PARRIS ISLAND (WTOC) - Imagine living in a building where mold grows on everything, and there was nothing you do about it.
According to some Parris Island Marines and sailors, that's how they have to live.
"The water is pretty bad. Periodically it will turn brown for at least a week. People in the barracks actually drink that. We live on that. We shouldn't have to go out and buy bottled water."
And constant mold.
"It grows on your clothes and other belongings. Anything that can retain the slightest bit of moisture, pretty much grows mold. Once it's really set into your garments and things like that, and your uniforms, you have to throw them away because the dry cleaners won't take them."
These are issues marines and sailors living in buildings 144, 145 and 146 on Parris Island say they have to deal with. They wanted to remain anonymous, but gave us pictures and videos from inside of their rooms.

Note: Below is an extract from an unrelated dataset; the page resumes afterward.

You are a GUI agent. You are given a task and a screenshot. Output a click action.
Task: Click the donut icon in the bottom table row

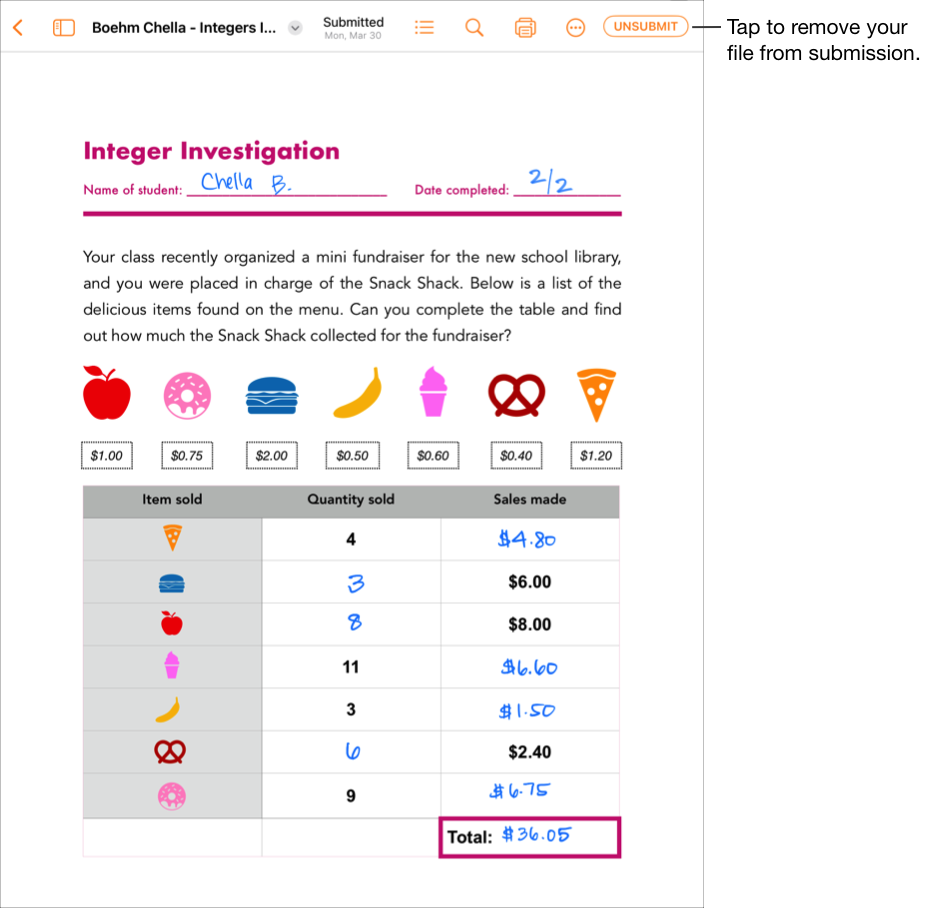(x=171, y=794)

"I've complained several times. It's actually a reoccurring issue. As you know we kind of rotate in and out of these duty stations it's been ongoing for years and years and no one's every really stepped in to give an actual remedy for the issue."
The service members say the only answer they get are directions on how to clean the mold once it appears.
"It affects the way we breathe. Sometimes people get sick, all depending how reactive they are to it. Also with our uniforms and things like that, it's a very big financial strain because if you have to go buy all new sets of uniforms, you can't even do that anywhere around here if you're in the Navy."
The Marines and sailors say they feel betrayed because they signed up to protect their country - not to live in poor conditions.
"I feel cheated because we work with a lot of people who don't have to live like this, when we all do the same job."
"I joined the military just to make a better life for myself and to serve my country.
I felt as though if there was any way to do it, this would be the best way, and there's a lot of benefits from it but being in a place like this, in these conditions, it kind of makes me feel the opposite way."
WTOC did reach out to Parris Island and they issued a statement saying they have a contract with professionals that addresses the mold issues in the buildings, and that their service members are their top priority. They went on to say that inspections are done routinely – and service members are provided training that includes maintain good hygiene and cleanliness in order to maintain a healthy living environment.